● Problem
Print every record below exactly, minus the pictures.

[[ Data for this exercise, beginning ]]

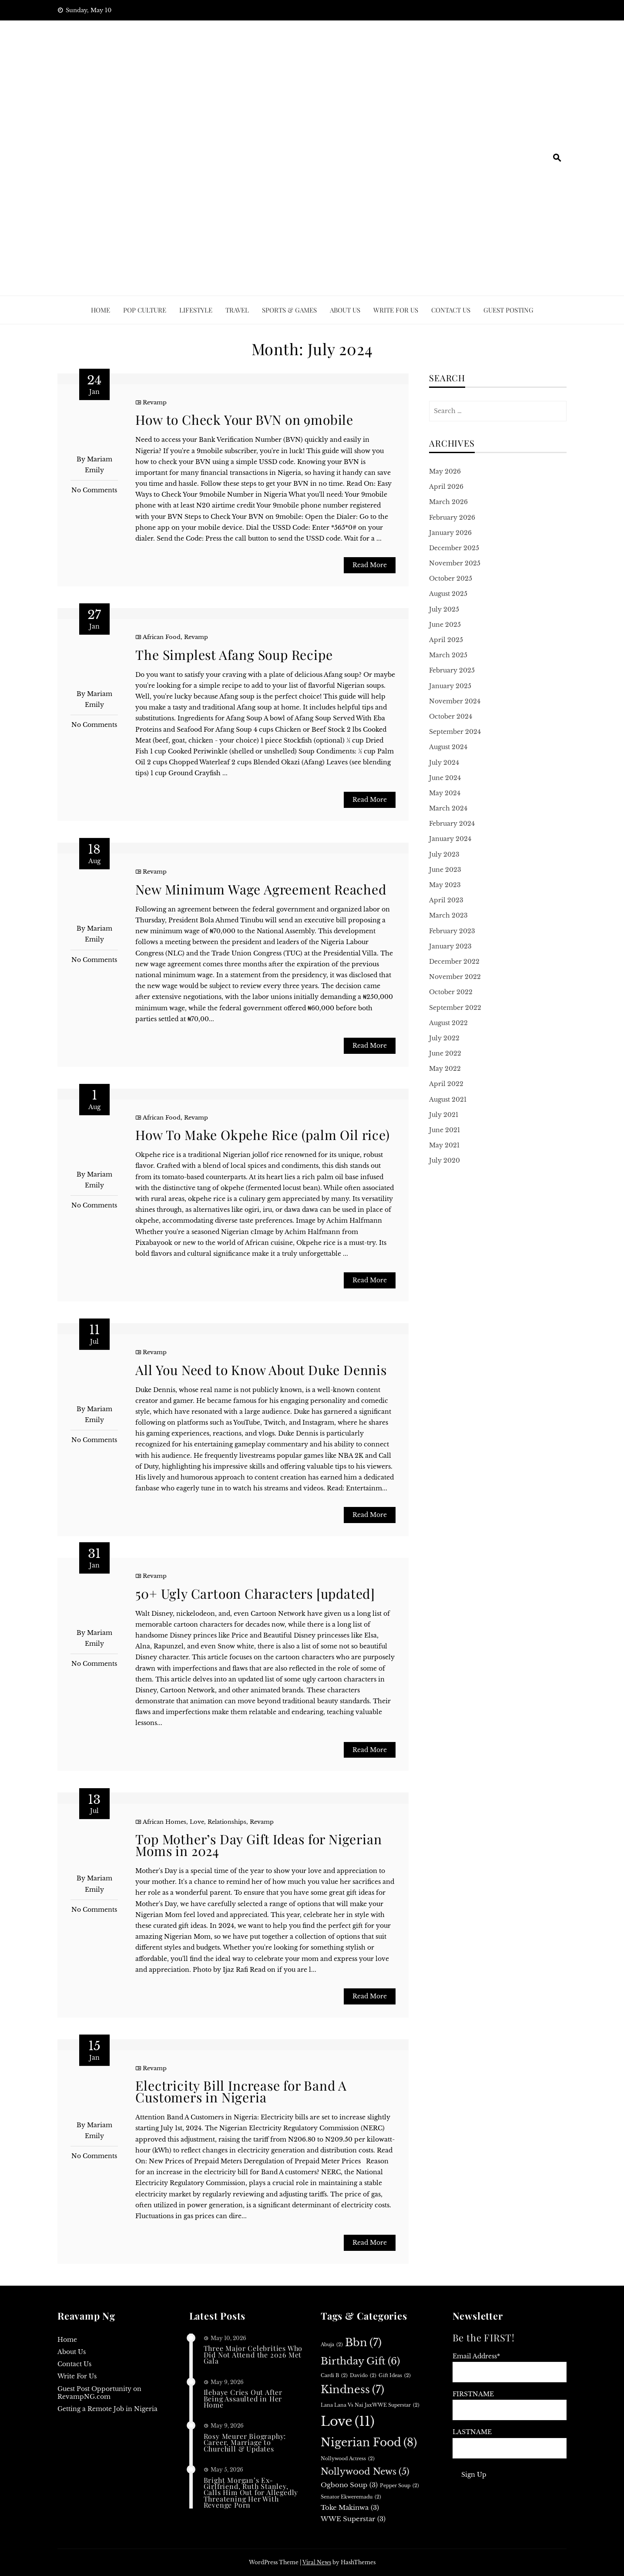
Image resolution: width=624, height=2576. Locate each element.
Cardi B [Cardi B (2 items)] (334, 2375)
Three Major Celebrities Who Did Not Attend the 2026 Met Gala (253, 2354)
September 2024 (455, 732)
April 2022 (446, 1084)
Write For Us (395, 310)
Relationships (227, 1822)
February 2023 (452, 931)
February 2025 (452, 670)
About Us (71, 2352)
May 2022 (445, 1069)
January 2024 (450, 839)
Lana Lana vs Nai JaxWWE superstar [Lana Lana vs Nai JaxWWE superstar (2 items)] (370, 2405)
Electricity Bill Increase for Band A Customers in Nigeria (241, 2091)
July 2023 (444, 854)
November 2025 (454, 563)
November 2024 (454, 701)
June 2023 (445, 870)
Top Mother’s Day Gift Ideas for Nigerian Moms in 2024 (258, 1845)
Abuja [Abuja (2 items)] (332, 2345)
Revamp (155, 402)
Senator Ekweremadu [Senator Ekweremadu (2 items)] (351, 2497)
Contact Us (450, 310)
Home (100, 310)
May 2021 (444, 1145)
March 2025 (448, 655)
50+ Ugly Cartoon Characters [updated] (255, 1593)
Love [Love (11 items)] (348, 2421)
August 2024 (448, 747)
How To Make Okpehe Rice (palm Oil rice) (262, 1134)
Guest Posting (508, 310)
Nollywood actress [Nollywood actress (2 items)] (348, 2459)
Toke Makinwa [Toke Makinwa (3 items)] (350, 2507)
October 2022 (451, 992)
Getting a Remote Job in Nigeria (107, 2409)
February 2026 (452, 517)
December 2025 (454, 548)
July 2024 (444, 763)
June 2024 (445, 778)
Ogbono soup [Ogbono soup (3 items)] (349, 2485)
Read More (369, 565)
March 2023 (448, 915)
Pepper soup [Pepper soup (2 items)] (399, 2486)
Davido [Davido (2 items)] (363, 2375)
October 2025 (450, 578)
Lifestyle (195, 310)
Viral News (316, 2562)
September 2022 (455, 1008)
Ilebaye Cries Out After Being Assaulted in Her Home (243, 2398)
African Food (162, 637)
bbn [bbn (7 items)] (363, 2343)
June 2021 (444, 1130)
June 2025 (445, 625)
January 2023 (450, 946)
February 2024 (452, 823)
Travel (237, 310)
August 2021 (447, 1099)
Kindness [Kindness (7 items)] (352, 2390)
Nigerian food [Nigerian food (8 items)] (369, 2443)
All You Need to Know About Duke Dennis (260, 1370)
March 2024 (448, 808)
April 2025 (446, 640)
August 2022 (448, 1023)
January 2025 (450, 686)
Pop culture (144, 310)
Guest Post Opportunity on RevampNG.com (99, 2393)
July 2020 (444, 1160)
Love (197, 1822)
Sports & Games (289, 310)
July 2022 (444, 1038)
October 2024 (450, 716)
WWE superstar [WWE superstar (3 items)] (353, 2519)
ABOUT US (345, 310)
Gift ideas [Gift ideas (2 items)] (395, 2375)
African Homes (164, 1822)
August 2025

[[ Data for this exercise, end ]]

● Reply
Image resolution: width=624, height=2576. Locate each element.
Cardi B [Cardi B (2 items)] (334, 2375)
Three Major Celebrities Who Did Not Attend the 2026 Met Gala (253, 2354)
September 2024 (455, 732)
April 2022 (446, 1084)
Write For Us (395, 310)
Relationships (227, 1822)
February 2023 (452, 931)
February 2025 (452, 670)
About Us (71, 2352)
May 2022 (445, 1069)
January 2024 (450, 839)
Lana Lana vs Nai JaxWWE superstar [Lana Lana vs Nai JaxWWE superstar (2 items)] (370, 2405)
Electricity Bill Increase for Band A Customers in Nigeria (241, 2091)
July 2023 (444, 854)
November 2025 (454, 563)
November 2024 (454, 701)
June 2023 (445, 870)
Top Mother’s Day Gift Ideas for Nigerian Moms in 2024 (258, 1845)
Abuja [Abuja (2 items)] (332, 2345)
Revamp (155, 402)
Senator Ekweremadu [Senator Ekweremadu (2 items)] (351, 2497)
Contact Us (450, 310)
Home (100, 310)
May 2021 (444, 1145)
March 2025 (448, 655)
50+ Ugly Cartoon Characters [updated] (255, 1593)
Love [Love (11 items)] (348, 2421)
August 2024 (448, 747)
How To Make Okpehe Rice (palm Oil rice) (262, 1134)
Guest Posting (508, 310)
Nollywood actress [Nollywood actress (2 items)] (348, 2459)
Toke Makinwa [Toke Makinwa (3 items)] (350, 2507)
October 2022 (451, 992)
Getting a Remote Job in Nigeria (107, 2409)
February 2026 (452, 517)
December 2025 (454, 548)
July 2024 (444, 763)
June 2024 (445, 778)
Ogbono soup [Ogbono soup (3 items)] (349, 2485)
Read More (369, 565)
March 2023 (448, 915)
Pepper soup [Pepper soup (2 items)] (399, 2486)
Davido [Davido (2 items)] (363, 2375)
October 2025 (450, 578)
Lifestyle (195, 310)
Viral News (316, 2562)
September 2022 (455, 1008)
Ilebaye Cries Out After Being Assaulted in Her Home (243, 2398)
African Food (162, 637)
bbn [bbn (7 items)] (363, 2343)
June 2021 (444, 1130)
June 2025 (445, 625)
January 2023 (450, 946)
February 2024 (452, 823)
Travel (237, 310)
August 2021 (447, 1099)
Kindness [Kindness (7 items)] (352, 2390)
Nigerian food [Nigerian food (8 items)] (369, 2443)
All You Need to Know About Duke Dennis (260, 1370)
March 2024 (448, 808)
April 2025 (446, 640)
August 2022 (448, 1023)
January 2025 (450, 686)
Pop culture (144, 310)
Guest Post Opportunity on RevampNG.com (99, 2393)
July 2020 (444, 1160)
Love (197, 1822)
Sports & Games (289, 310)
July 2022 (444, 1038)
October 2024 (450, 716)
WWE superstar [WWE superstar (3 items)] (353, 2519)
ABOUT US (345, 310)
Gift ideas [Gift ideas (2 items)] (395, 2375)
African Homes (164, 1822)
August 2025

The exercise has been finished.